##### Excerpted records

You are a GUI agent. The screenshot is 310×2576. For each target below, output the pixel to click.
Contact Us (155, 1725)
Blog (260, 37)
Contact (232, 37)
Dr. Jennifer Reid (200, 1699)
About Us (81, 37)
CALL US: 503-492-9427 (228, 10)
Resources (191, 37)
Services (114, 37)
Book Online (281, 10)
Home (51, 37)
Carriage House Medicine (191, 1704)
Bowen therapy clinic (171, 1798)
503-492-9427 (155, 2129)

##########
##### Excerpted records

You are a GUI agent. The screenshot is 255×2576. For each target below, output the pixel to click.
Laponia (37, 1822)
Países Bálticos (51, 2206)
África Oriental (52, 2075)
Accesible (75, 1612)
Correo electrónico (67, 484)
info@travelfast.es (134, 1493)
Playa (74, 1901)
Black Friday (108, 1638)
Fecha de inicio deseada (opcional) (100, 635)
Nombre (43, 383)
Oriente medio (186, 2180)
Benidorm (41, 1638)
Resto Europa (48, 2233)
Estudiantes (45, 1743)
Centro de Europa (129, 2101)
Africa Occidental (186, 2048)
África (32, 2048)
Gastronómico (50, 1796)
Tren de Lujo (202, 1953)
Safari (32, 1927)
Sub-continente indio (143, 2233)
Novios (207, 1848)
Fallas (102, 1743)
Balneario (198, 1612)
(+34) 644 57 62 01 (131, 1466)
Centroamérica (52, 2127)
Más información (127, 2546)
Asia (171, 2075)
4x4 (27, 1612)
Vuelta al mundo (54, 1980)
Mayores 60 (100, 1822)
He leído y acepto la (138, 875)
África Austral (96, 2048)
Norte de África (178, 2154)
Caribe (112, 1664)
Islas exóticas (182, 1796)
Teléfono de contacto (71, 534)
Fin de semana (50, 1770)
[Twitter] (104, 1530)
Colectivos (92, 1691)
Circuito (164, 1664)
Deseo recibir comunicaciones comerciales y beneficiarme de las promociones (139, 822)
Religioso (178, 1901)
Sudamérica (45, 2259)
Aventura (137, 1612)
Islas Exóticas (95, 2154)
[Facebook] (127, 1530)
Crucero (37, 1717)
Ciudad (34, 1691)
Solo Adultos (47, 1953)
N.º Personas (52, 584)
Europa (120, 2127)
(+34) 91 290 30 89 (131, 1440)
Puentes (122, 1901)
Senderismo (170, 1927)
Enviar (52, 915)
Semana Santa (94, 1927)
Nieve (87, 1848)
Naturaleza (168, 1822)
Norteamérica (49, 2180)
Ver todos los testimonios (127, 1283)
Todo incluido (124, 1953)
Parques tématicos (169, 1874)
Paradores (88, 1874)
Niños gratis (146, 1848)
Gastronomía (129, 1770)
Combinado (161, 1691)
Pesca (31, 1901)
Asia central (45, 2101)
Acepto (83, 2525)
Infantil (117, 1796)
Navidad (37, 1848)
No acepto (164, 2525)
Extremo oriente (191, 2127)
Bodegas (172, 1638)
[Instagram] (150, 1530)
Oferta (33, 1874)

##########

## [Prompt]
Find the lines above that contain "below" and give their count, with nothing added.

## [Written response]
2